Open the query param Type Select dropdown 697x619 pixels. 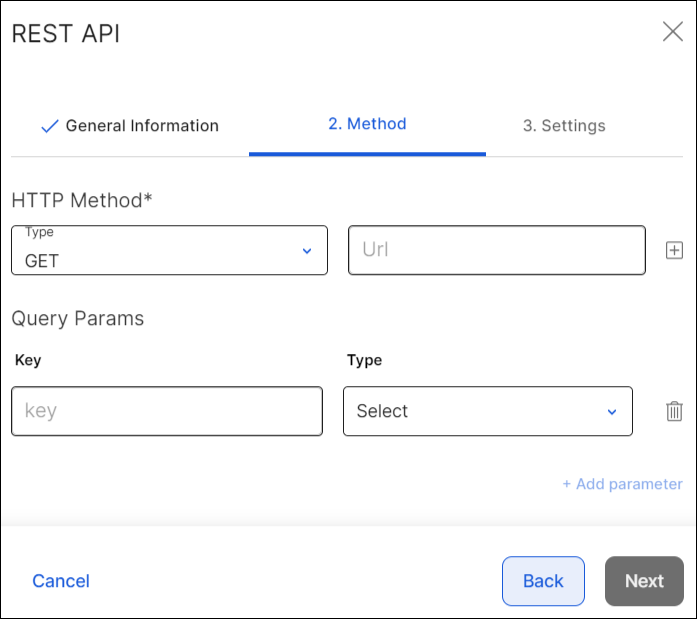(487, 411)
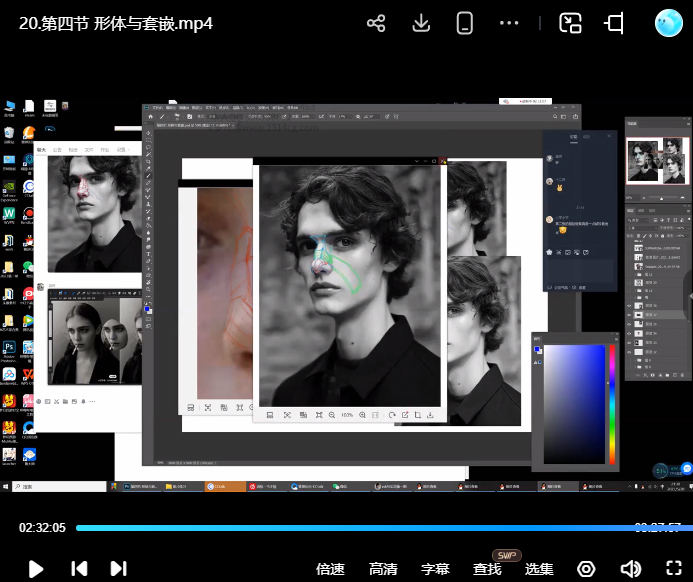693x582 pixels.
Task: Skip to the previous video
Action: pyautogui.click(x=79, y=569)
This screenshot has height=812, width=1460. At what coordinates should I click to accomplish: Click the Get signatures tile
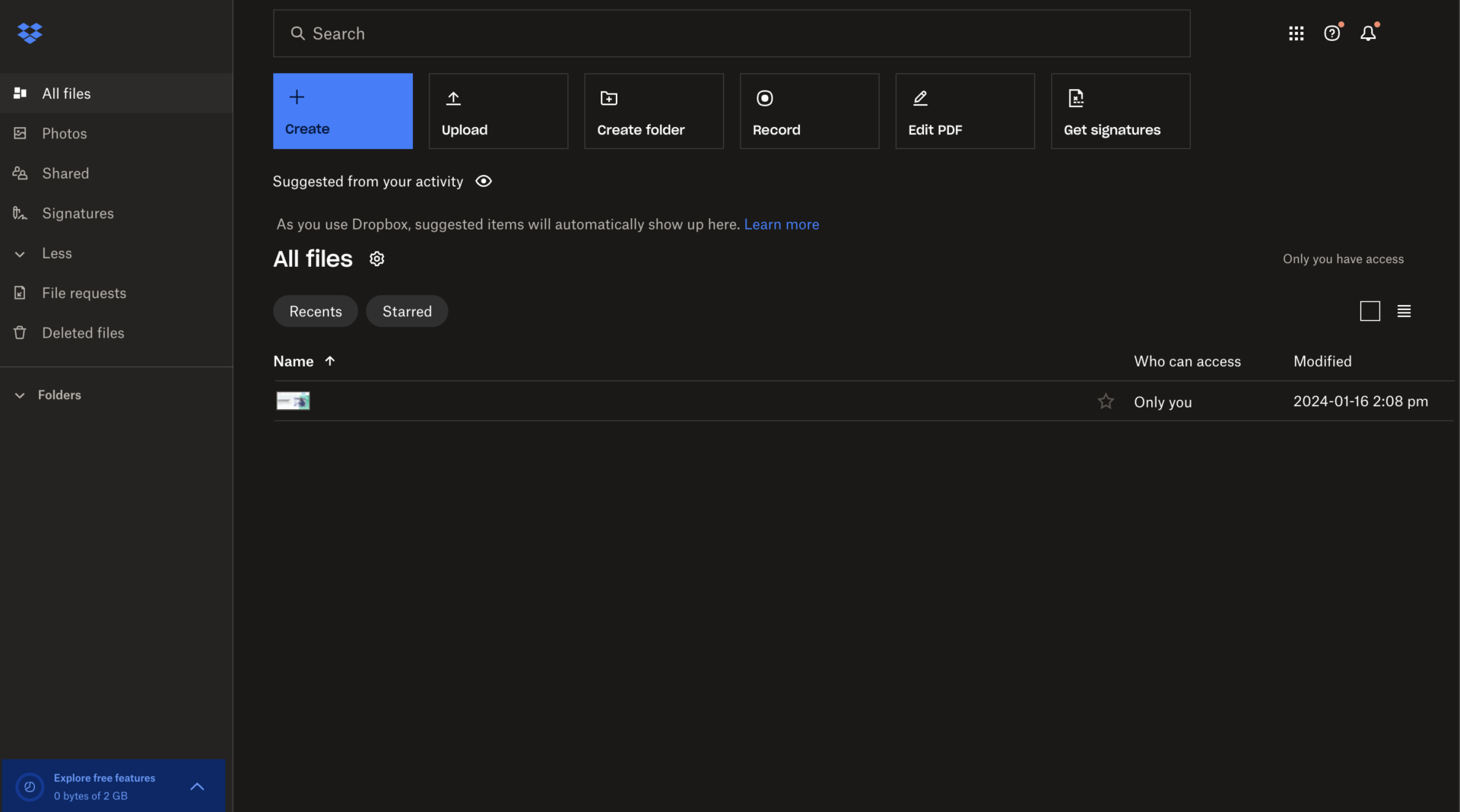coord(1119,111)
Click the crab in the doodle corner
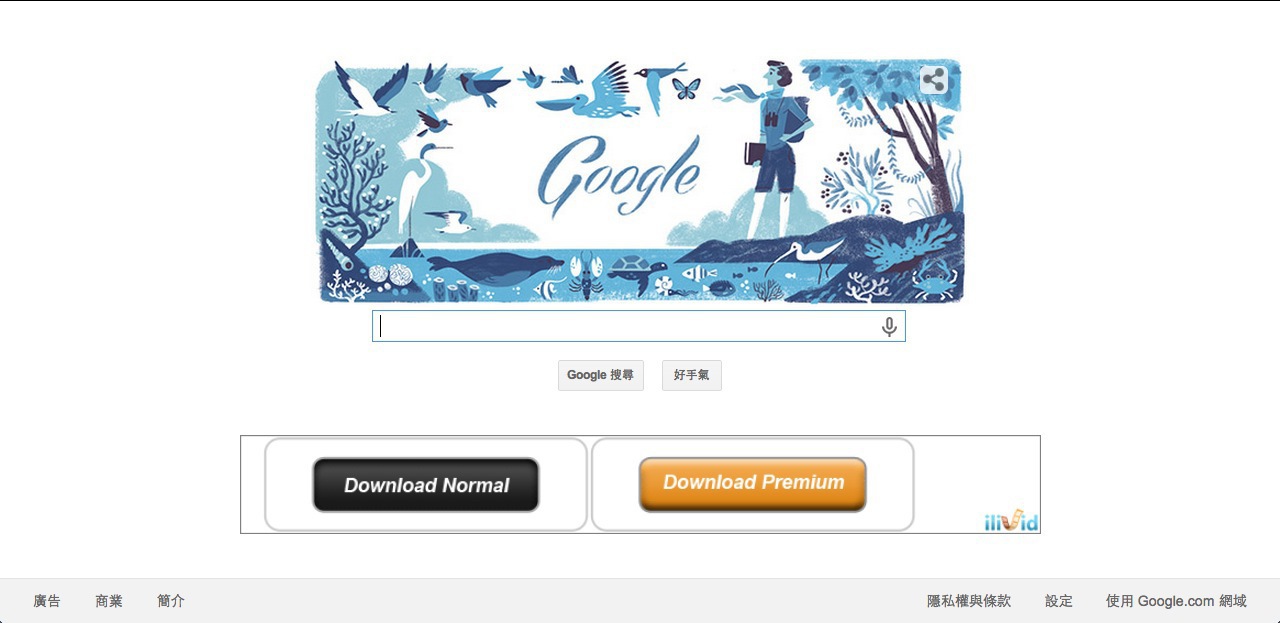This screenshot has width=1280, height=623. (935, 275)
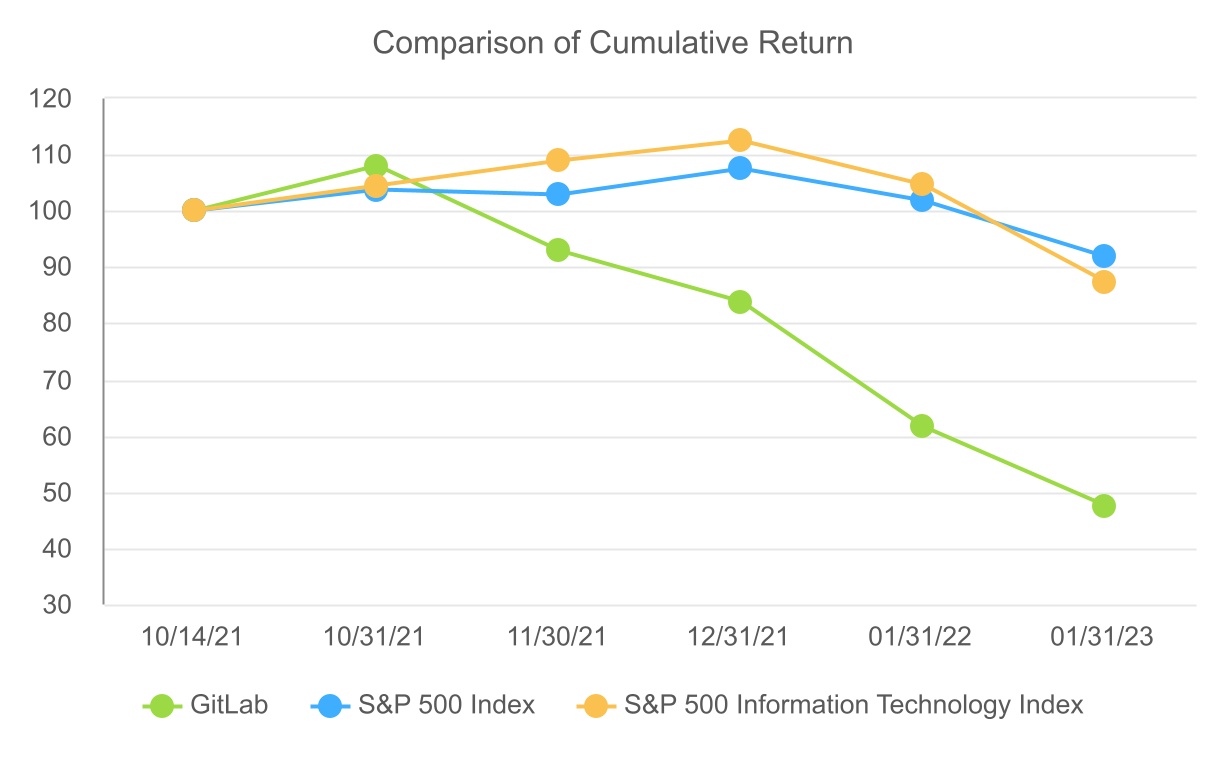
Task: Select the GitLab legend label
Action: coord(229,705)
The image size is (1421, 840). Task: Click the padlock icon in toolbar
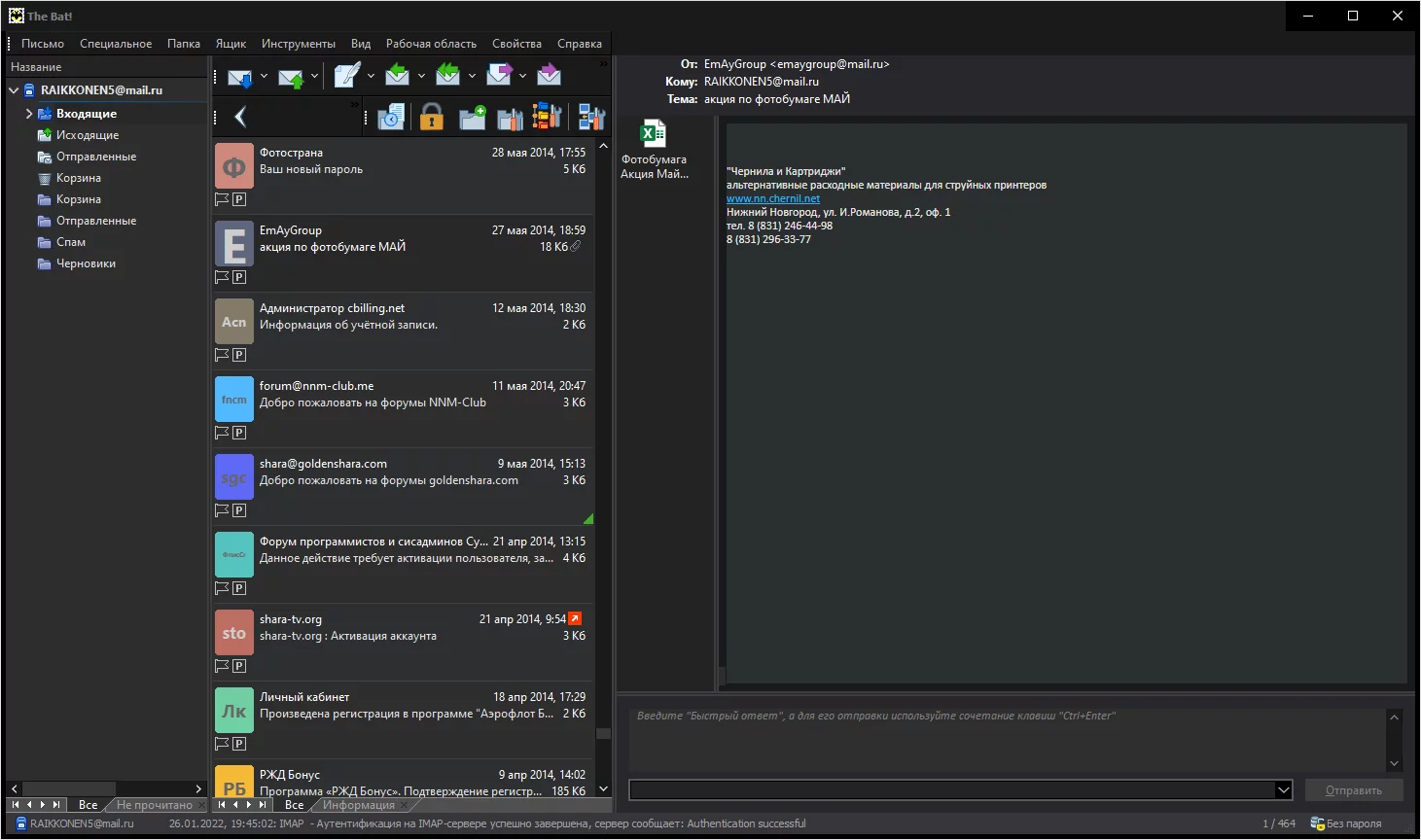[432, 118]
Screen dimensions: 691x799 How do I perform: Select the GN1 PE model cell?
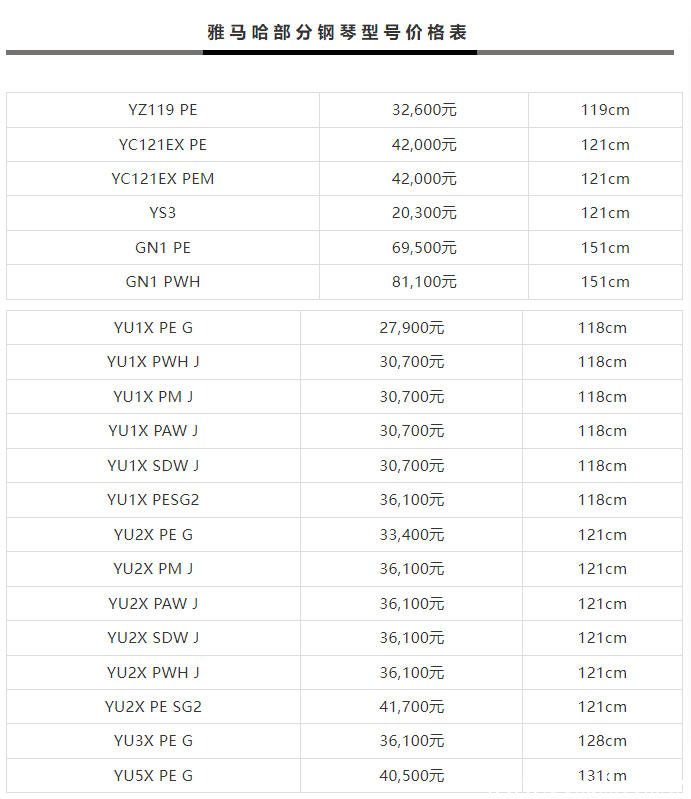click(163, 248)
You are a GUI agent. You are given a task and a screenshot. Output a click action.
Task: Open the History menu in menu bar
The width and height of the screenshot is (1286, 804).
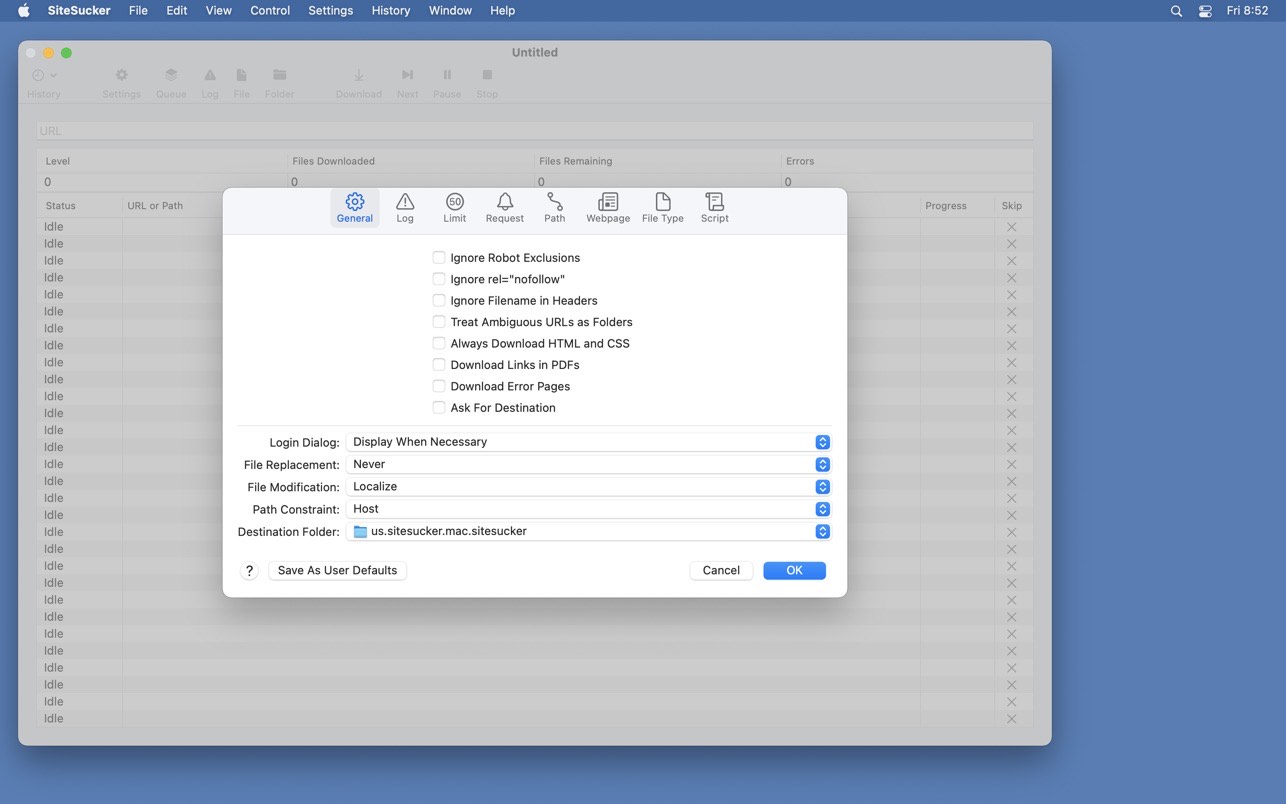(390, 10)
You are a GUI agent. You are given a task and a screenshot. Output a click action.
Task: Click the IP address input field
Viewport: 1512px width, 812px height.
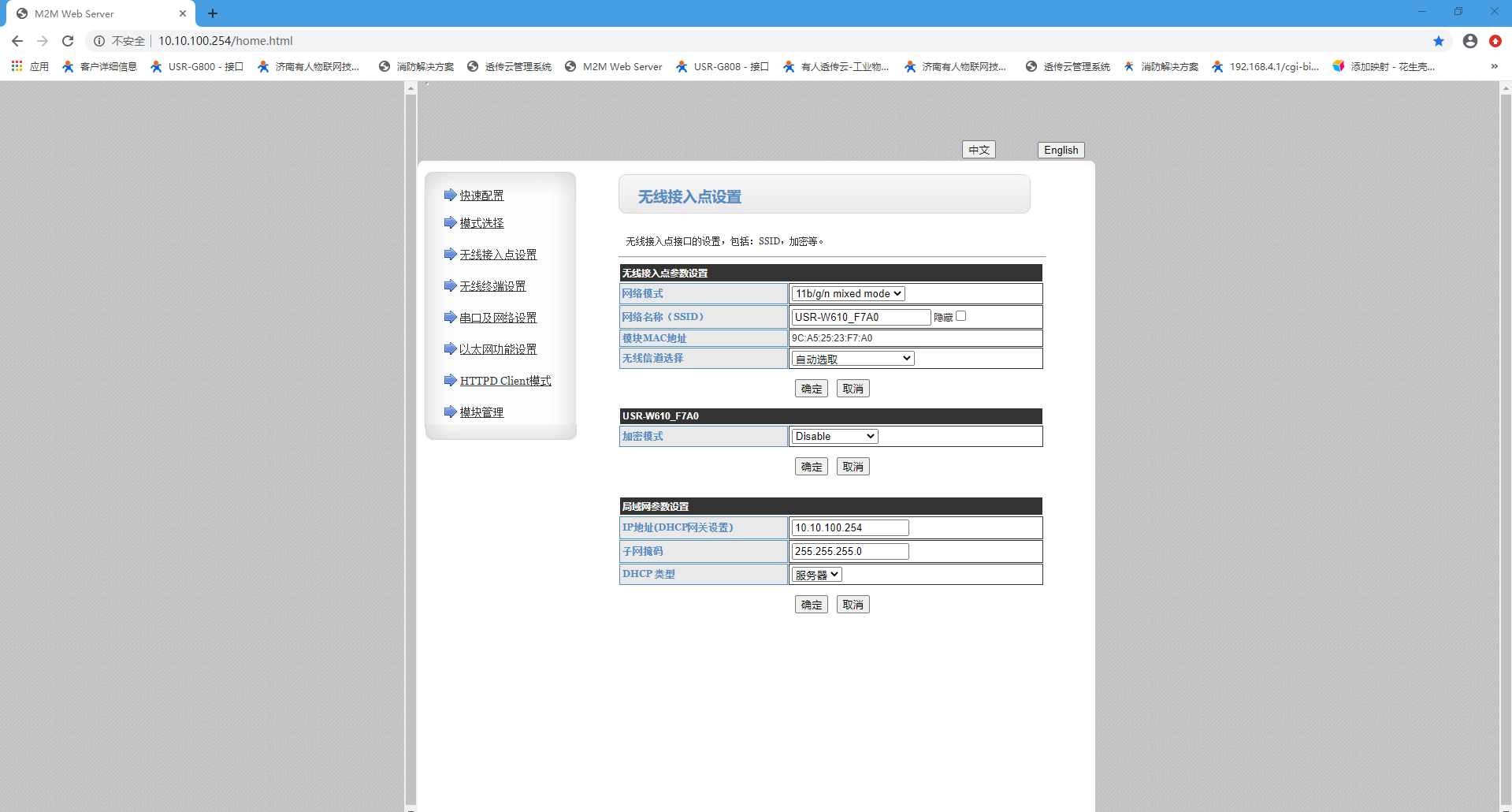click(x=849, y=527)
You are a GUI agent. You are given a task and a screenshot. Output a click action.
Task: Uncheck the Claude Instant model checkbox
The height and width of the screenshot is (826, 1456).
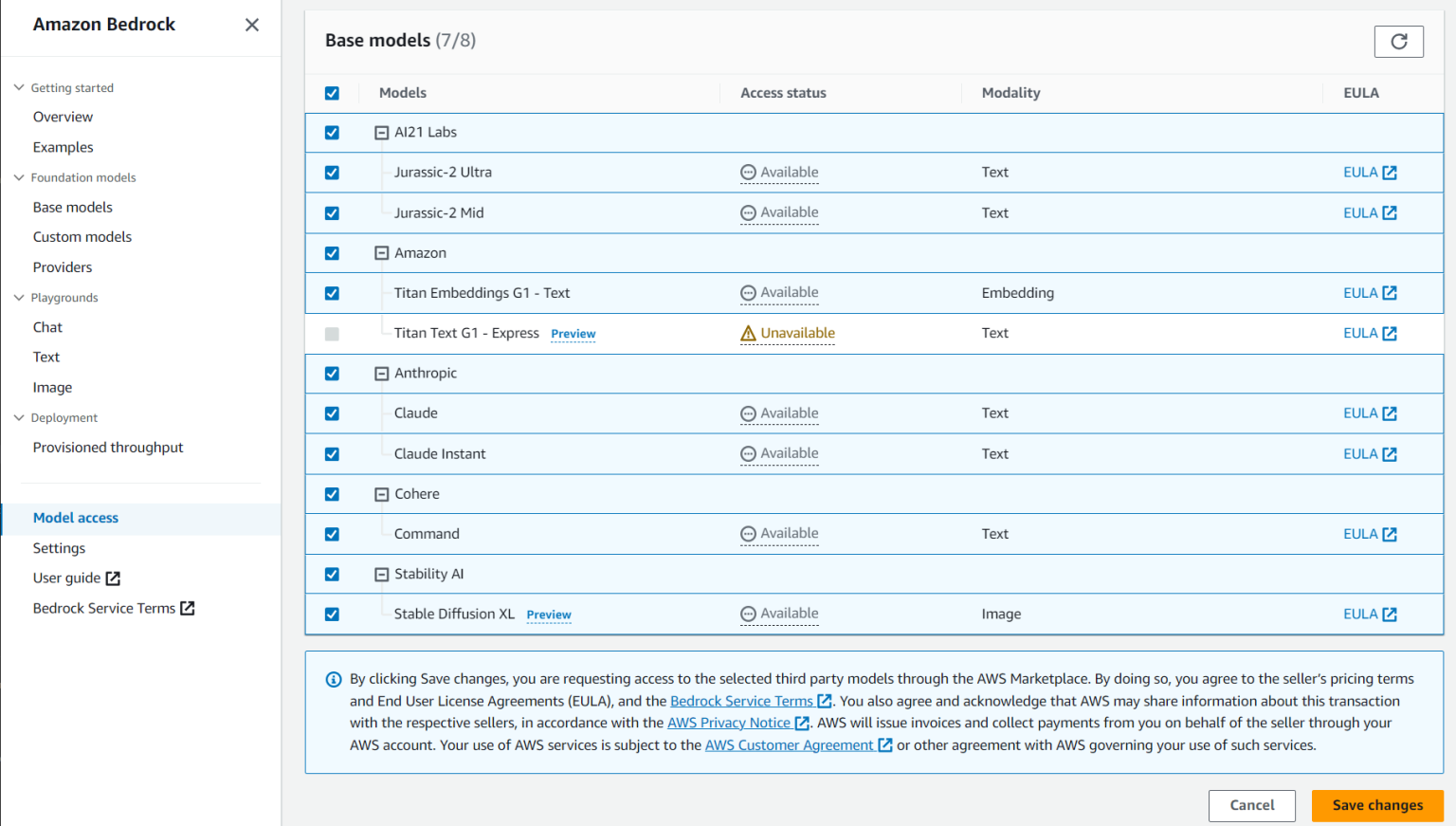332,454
•••
▶ [Instructions for the task]:
Lines from the one containing "Task: Click the IP address input field" through the end of the entries above, both included, are to be written out exactly; no pictures and no other lines.

▶ [Problem solution]:
Task: Click the IP address input field
Viewport: 1512px width, 812px height.
click(x=849, y=527)
You are a GUI agent. You are given a task and a screenshot. Output a click action.
Task: Uncheck the Claude Instant model checkbox
The height and width of the screenshot is (826, 1456).
332,454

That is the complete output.